For each hypoglycaemic event in the hospital, nurses are expected to follow the hypoglycaemic treatment protocol to provide appropriate treatment, test blood glucose levels, document the event and ask the relevant medical officer to review the patients. It was documented that 18 cases were reviewed by a medical officer but there was no documentation recording whether or not the patient was reviewed by a medical officer in 31 of the cases (62%). Eleven of the 18 cases (61%) reviewed by the medical officers did not experience another hypoglycaemic episode within 24 hours and the risk of developing another hypoglycaemic episode was lower after a medical officer reviewed patients’ diabetes medication and modified the dose. It should be emphasised that the medical officer’s review is a part of the patients’ overall diabetes management and treatment, not just a review of the specific hypoglycaemia treatment. It may be this subtle difference which is preventing nurses from seeking a medical officer review.

Older patients with comorbidities who are under tight glycaemic control are at high risk of severe hypoglycaemia (Greco et al, 2010). This may be due to impaired hepatic and renal function, which is prominent in people aged 80 years or older with type 2 diabetes (Greco et al, 2010). Strict glycaemic control is more likely to reduce the risk of vascular complications in people with diabetes in the long term, but it increases the risk of hypoglycaemia or even severe hypoglycaemia in older adults.
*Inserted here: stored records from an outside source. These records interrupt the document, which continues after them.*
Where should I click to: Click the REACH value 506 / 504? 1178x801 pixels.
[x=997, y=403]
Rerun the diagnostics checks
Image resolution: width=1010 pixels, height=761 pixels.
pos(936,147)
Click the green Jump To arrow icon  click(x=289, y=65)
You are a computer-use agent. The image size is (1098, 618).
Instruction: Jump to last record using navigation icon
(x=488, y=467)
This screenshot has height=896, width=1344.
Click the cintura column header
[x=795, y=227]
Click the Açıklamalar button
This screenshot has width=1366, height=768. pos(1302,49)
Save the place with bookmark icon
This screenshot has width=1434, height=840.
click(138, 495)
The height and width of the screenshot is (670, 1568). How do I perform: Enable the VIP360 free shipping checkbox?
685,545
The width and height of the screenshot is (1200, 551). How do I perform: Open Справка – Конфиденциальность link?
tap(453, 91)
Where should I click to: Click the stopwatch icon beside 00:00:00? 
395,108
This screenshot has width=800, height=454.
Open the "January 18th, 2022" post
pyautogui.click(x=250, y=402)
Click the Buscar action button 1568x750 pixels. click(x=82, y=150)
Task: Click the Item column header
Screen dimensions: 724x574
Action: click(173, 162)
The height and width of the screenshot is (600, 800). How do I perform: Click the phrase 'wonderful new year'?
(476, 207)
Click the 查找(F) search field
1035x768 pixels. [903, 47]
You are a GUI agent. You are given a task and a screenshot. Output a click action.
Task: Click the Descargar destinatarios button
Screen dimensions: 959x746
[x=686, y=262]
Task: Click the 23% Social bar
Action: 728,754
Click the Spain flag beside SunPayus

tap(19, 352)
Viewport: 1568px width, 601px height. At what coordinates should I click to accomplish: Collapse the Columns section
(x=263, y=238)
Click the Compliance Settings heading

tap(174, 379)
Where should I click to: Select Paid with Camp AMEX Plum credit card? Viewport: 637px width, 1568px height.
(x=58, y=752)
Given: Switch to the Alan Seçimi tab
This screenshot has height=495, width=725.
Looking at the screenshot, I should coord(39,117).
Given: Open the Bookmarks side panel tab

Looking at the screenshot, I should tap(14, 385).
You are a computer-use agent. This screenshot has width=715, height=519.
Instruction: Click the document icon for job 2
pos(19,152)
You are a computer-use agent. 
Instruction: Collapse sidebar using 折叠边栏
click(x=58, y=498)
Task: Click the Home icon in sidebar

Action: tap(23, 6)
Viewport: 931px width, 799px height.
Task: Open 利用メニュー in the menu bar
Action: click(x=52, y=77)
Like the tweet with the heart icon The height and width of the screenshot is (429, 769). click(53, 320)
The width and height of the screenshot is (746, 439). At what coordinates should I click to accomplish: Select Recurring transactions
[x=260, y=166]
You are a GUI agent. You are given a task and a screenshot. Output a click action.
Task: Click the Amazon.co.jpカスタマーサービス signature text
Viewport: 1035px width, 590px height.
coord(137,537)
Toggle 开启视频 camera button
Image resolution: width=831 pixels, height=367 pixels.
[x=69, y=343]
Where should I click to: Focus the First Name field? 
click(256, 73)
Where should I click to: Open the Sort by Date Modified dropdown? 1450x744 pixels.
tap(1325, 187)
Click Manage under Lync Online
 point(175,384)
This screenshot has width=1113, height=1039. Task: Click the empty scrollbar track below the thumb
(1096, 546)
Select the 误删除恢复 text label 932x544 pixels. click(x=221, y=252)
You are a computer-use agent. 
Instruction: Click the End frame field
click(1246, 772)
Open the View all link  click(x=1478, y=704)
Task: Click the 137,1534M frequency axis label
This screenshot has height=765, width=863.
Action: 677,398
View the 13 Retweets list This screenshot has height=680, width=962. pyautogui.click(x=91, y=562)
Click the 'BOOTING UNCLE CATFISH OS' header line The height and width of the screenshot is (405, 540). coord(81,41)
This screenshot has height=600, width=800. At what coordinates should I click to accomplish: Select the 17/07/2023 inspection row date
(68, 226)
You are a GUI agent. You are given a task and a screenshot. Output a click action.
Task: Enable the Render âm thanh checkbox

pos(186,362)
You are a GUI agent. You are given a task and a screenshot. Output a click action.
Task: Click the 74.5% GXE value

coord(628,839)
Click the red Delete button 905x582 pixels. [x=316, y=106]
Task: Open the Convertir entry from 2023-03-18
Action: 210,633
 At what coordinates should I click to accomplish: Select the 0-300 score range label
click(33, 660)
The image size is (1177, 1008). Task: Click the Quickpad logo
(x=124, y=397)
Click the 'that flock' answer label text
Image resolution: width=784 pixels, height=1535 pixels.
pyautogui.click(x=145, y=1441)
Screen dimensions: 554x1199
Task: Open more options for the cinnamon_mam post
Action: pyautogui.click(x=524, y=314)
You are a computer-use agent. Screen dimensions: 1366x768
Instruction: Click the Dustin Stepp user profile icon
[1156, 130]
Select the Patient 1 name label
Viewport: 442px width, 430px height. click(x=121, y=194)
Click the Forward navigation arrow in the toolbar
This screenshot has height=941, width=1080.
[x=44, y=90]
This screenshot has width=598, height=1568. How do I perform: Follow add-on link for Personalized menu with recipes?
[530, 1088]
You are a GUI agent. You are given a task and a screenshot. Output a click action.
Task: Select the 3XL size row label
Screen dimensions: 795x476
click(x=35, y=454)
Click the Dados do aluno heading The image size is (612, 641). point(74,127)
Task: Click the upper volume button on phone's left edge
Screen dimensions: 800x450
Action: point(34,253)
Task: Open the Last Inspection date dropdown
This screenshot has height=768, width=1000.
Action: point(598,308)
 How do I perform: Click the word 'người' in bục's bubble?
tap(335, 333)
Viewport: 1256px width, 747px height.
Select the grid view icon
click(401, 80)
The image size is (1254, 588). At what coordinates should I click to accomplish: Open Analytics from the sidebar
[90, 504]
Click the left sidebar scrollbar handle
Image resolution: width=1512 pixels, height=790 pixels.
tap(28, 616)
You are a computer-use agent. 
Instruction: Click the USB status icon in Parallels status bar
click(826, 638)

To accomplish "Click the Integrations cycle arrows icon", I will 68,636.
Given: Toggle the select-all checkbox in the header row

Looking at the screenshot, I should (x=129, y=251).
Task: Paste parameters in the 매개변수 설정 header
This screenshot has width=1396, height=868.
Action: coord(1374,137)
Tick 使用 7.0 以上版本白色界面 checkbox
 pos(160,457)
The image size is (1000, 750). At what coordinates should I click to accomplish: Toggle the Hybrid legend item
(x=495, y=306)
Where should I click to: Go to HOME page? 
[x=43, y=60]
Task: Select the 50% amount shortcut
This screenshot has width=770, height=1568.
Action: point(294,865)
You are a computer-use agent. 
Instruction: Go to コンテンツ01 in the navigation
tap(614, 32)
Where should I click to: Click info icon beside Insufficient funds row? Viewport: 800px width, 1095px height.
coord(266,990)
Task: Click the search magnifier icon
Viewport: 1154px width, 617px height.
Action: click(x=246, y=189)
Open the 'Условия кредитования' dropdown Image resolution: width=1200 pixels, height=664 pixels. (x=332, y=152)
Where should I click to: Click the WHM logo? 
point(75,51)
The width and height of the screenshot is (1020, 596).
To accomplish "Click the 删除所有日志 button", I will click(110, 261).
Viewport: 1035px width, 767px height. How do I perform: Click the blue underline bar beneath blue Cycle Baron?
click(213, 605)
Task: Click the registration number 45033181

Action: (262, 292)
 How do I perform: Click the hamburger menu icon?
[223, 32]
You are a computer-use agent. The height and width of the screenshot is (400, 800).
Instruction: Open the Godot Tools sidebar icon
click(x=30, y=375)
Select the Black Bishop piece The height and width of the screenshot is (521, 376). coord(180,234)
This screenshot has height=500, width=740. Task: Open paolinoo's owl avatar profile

Tomky (2005) suggested that long-lasting severe hypoglycaemia can lead to transient and even permanent cerebral damage. Therefore, safety in this older group should be carefully considered and their treatment plans should be individualised. 

Due to the small sample size and missing documentation, there was no statistical significance showing a relationship between hypoglycaemic cases reviewed by medical officer and reduced hypoglycaemic reoccurrence. In addition, the sample was not randomly selected, therefore selection bias cannot be avoided.

In summary, the audit found the adherence of nurses to the current hypoglycaemia management protocol in the hospital was suboptimal and nursing documentation of hypoglycaemic events was inadequate. The results of the audit suggest:

  1. There should be a greater emphasis on the importance of medical officers’ review for patients’ overall diabetes management, rather than as a review of nurses’ hypoglycaemic management. 
  2. Education needs to include engaging small group case-based discussions with a focus on clinical problem solving using the protocol rather than didactic lecture-style teaching.